Jill’s harmful impact has deeply affected Davis’s life. She expresses, “Others perceive me as intimidating or unpleasant.” She dislikes this because it means she must work even harder to prove herself in a positive light. Although she strives to be well-liked in her personal life, she doesn’t concern herself with others’ opinions in her art.
Did you not feel excited to portray someone with such a twisted personality? Davis states that it was not her fantasy, but she did discover that playing Jill, who is much louder than her, helped her feel more relaxed after a scene.
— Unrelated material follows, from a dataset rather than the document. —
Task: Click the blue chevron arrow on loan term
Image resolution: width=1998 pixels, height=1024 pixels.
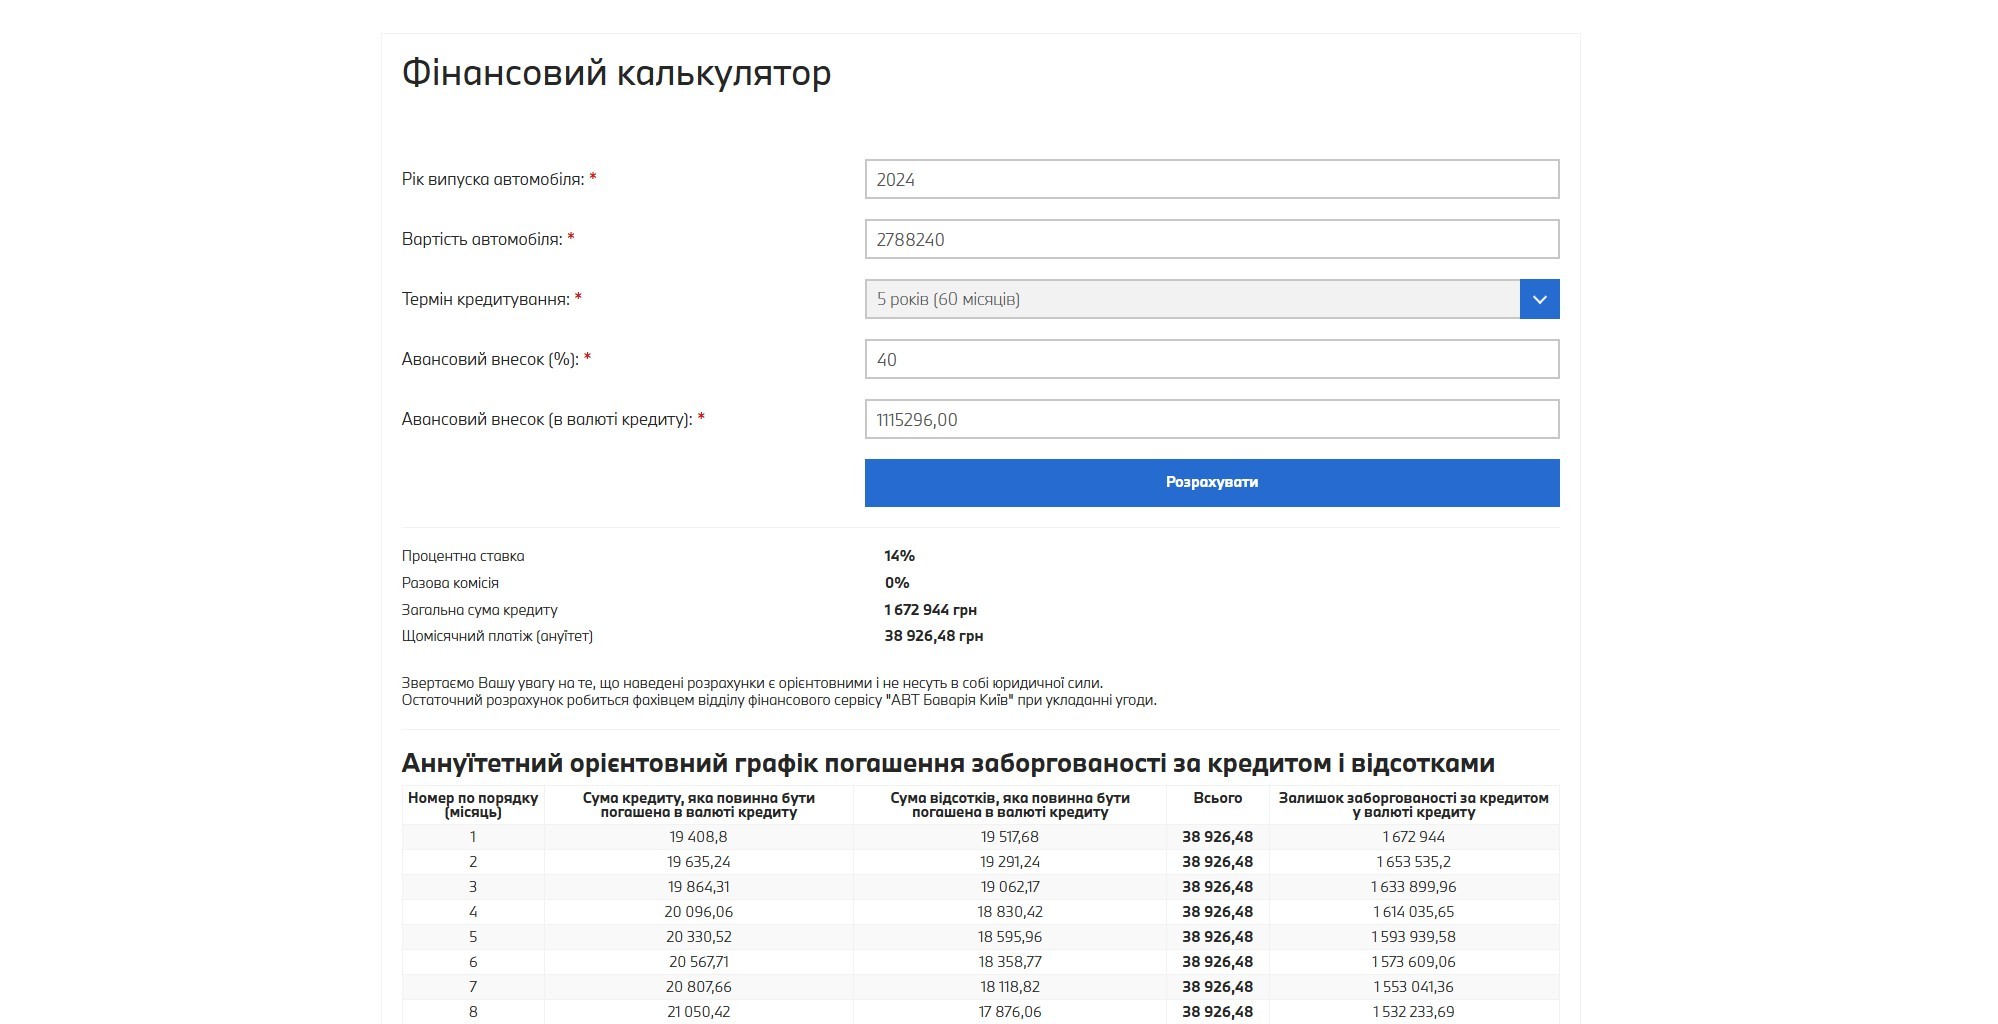Action: click(x=1539, y=299)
She admits to feeling internally tense, so the role served as a form of therapy for her.
Eldon also highlights the contrast between Davis and her monstrous character. He finds it amusing that such a kind and lovely individual has such non-Disney ideas brewing in her mind. Eldon’s character bore the brunt of this, as Jill organized a fake funeral for Terry and used his gravestone as advertisement for her salon. In the end, he was held hostage and restrained to a bed while wearing a diaper. Eldon recalls the uncomfortable filming of this scene on a hot summer day in a small, crowded house with closed and blacked-out windows to simulate night-time. He considers himself lucky to have been in a cool diaper while the rest of the crew sweated it out in regular clothing.
The show tapped into a quintessential British sensibility of repressed passive aggression so successfully that Davis even upset local residents when filming. “I was jogging around in my bra and knickers [trying to seduce Don] in a suburban cul-de-sac,” she says. “This woman came out and started saying, ‘Oh, we don’t like her.’ But to her dog, with me standing right there!”
According to Gatiss, the show is a classic cult comedy that has gained a dedicated following. He often encounters fans who quote lines from the show and it has particularly resonated with the LGBTQ+ community. At the Vauxhall Tavern, there are drag competitions where contestants compete to become Miss Jill Tyrell. Gatiss and Davis have even discussed surprising audiences by showing up as their characters, Jill and Glen.
Although Nighty Night is still adored as a comedy, there is a lingering sense of unfinished business for Davis. She was dissatisfied with the second season, which shifted from the confined suburbs to Cornwall. “I definitely felt the pressure of the second season,” she explains. “There are some hilarious moments and I adore everyone involved, but it became too cartoonish. However, that’s the risk you take when you try new things … I suppose we’ll just have to create a third season.”
Is it a possibility? Davis expresses, “It’s enjoyable to imagine Jill with children. I am aware of how she would handle any circumstance, which is quite uncommon. I have not experienced that with any other character. However, I tend to put too much pressure on myself. The story would have to be exceptionally strong for it to be worth revisiting.”
Currently, Davis is content that Nighty Night is still able to bring joy and unease twenty years later. “I am satisfied with it,” she expresses. “I appreciate that it brings happiness to people, even though it’s a bit unusual.”